Ruth Shelley is an award winning artist - winning the prestigious Glass Sellers Award at the 2015 British Glass Biennale - and Member of the Contemporary Glass Society.

Now working from her studio in Cardiff, Ruth creates beautiful, kilnfired pieces expressive of her love of form, shape and colour, experimenting with, and fascinated by, the flow of glass as it’s heated. Her work is vivid, the colours dramatic, exquisite explorations in reflection and refraction.

Colour and pattern hallmark her work - a physical exploration of how colour reacts to heat - how it can change in tone, depth and intensity - to create pieces of understated elegance and harmony - reflecting the natural forms and colours that inform her work.

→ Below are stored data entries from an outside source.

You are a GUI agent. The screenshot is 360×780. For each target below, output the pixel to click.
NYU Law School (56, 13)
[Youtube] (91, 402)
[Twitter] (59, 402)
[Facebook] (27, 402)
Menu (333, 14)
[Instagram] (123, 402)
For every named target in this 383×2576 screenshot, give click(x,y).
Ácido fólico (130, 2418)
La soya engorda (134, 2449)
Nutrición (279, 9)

Her creative journey begins by absorbing the mood and colour of her favourite places, captured in a photograph. But it is back in her studio where the alchemy begins - where she loses herself and time becomes suspended. This is where she plays - with different colours and colour combinations to capture the essence of what has caught her attention, her imagination: where she works with opacity and transparency to ‘let the light in’, her designs a constant dialogue between colour, form and pattern.

Ruth cuts, layers and assembles the glass while cold, fires and fuses it before manipulating it further, sometimes exploiting gravity to ‘stretch’ the glass as it flows hot to the floor of the kiln. Pieces are then ground, polished and sandblasted to create vessels of infinite variety - speaking to the perfect connection between Maker and material.

Process

Ruth speaks of absorbing colour from the places she loves - a process of osmosis - creating a deep connection and identification with time and place.

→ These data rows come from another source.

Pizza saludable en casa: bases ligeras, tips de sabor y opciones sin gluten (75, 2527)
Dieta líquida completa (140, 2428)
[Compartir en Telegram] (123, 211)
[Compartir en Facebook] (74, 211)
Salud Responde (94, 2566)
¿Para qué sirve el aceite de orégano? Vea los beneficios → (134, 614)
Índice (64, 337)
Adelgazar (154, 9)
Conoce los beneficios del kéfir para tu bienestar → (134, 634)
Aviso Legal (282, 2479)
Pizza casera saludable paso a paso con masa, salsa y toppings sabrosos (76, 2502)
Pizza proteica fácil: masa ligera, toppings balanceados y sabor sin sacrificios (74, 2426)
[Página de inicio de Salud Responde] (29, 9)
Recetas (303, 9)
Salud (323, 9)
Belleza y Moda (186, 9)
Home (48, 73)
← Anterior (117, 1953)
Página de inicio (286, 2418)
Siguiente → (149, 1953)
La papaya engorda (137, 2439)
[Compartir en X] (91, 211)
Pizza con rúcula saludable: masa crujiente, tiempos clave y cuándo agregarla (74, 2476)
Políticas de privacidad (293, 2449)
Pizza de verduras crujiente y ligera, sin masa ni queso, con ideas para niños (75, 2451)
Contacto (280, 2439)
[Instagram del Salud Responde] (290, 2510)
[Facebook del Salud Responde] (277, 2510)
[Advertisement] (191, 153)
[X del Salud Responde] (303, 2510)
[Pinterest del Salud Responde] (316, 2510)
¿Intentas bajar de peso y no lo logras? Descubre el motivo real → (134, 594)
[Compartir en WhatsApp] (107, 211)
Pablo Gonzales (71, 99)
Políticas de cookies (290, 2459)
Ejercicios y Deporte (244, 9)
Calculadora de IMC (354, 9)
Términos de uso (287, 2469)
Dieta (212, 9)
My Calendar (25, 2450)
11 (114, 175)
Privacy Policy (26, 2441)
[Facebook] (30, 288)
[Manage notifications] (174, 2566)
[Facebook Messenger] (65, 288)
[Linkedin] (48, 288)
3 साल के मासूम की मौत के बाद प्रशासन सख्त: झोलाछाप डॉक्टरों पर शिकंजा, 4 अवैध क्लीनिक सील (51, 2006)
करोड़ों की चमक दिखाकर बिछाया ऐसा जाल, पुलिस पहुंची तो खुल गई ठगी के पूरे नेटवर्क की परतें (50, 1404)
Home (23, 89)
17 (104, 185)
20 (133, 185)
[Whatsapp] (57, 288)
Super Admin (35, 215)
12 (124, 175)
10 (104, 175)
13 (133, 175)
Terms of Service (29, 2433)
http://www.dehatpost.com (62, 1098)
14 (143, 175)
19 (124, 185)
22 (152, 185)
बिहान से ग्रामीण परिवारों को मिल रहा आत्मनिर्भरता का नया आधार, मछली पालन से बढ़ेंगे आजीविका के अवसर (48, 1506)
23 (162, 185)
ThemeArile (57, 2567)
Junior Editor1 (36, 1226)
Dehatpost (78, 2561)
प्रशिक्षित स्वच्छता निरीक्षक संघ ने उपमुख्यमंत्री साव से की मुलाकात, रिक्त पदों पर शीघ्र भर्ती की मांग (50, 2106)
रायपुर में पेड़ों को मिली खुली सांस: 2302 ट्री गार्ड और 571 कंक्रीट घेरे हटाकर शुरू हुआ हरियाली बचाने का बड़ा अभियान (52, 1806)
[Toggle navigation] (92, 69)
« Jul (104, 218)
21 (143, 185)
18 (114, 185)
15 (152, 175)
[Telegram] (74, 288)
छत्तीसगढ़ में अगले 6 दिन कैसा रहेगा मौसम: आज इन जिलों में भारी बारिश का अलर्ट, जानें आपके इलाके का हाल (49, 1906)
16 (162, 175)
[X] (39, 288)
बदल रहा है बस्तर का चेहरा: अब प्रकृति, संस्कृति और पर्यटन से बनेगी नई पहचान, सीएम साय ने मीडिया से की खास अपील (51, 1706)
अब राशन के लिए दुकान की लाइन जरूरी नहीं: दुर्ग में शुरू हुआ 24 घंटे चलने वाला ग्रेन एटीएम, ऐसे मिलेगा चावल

But to capture these memories in the vessels she makes requires patience and an openness to work and learn from the glass itself. Working exclusively in bullseye glass, Ruth creates unique stories - by first experimenting with different colours and understanding how they react to heat to create different tones and shades. Once in the kiln she allows the natural gravity of the kiln to reveal the colours and pattern hidden within the glass, controlling the flow of glass to change and manipulate the shape and form of her vessels - a process of layering and stretching, reworking and stretching until she has created the effect she wants.

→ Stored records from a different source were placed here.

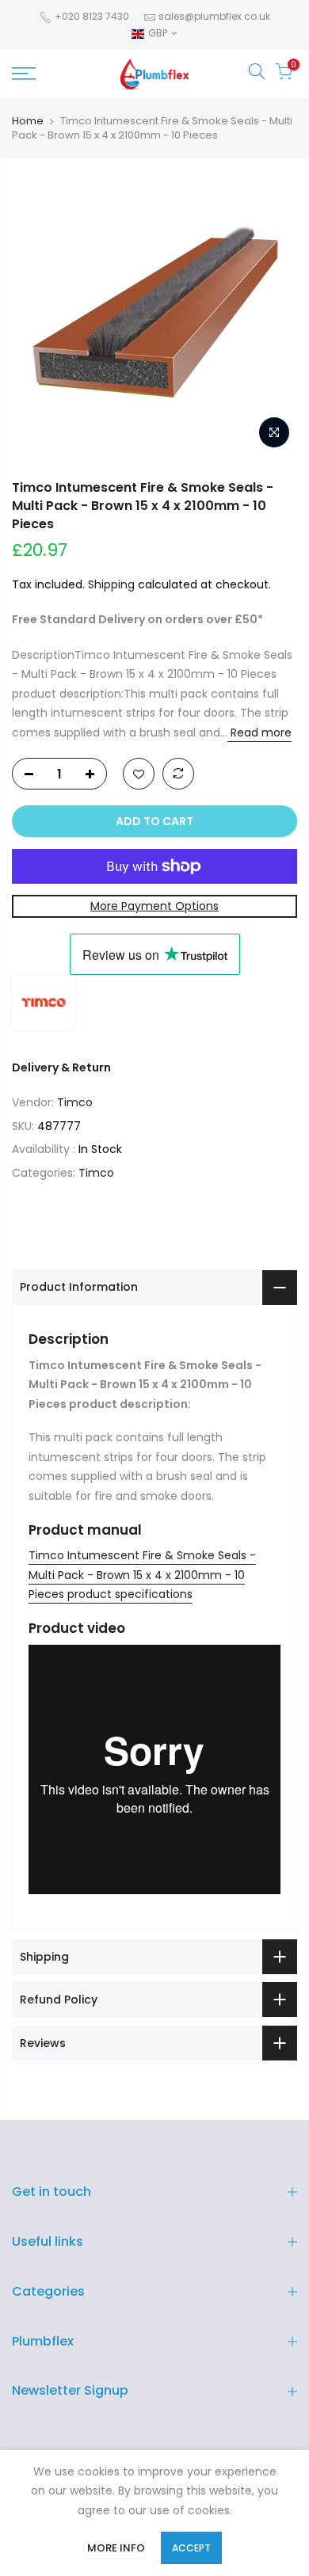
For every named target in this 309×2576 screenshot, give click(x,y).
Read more (259, 732)
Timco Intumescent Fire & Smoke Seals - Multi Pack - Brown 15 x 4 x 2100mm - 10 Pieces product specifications (142, 1574)
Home (28, 121)
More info (116, 2547)
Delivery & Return (61, 1067)
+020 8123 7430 (90, 16)
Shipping (111, 584)
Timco (75, 1102)
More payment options (154, 906)
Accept (191, 2548)
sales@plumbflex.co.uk (214, 16)
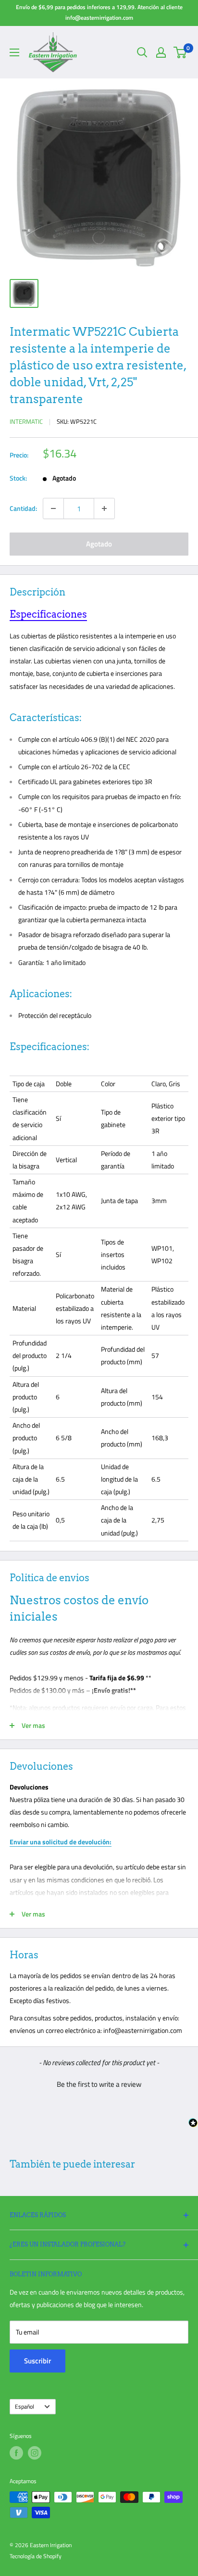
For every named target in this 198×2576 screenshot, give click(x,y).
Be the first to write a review (99, 2084)
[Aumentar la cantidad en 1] (104, 508)
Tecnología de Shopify (36, 2556)
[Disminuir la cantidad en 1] (53, 508)
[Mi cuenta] (161, 52)
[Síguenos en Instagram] (34, 2453)
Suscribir (37, 2360)
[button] (99, 2083)
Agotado (99, 543)
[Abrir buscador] (142, 52)
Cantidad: (23, 508)
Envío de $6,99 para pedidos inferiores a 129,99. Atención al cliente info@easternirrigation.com (99, 12)
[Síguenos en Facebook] (16, 2453)
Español (24, 2406)
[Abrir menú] (14, 52)
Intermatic (26, 421)
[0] (180, 52)
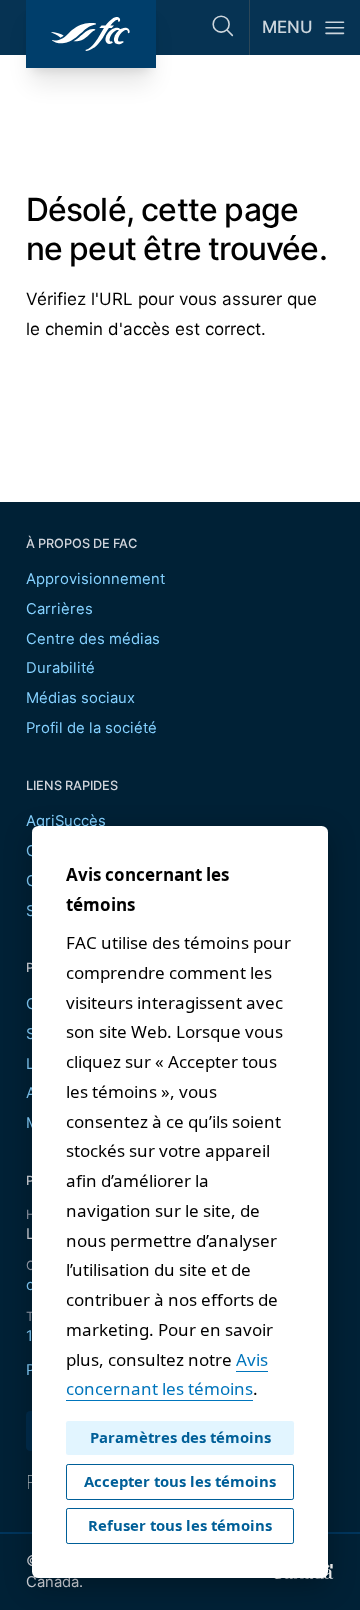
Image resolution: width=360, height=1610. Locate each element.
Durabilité (60, 668)
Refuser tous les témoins (180, 1525)
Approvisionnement (95, 579)
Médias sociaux (80, 698)
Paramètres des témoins (180, 1437)
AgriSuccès (66, 821)
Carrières (59, 609)
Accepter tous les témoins (180, 1481)
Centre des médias (93, 639)
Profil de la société (91, 728)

Once fired she allows the vessels to cool before beginning her cold work - handcutting the rims from the dropout - a delicate process as the rims are thin and fragile differing from the weight and depth at the bottom of the vessel. Each rim is then ground - either by hand or machine - to make them even. But to achieve her final ‘aesthetic signature’, Ruth sandblasts each vessel to remove the glossiness and shine to create a sheen more reminiscent of the natural light and colour of nature she seeks to capture in her work.

Ruth describes her work as a constant journey of surprises and delights - an experimentation and dialogue between maker and material. Her beautiful collections are the result of this conversation and testament to her love of ‘painting in 3D’.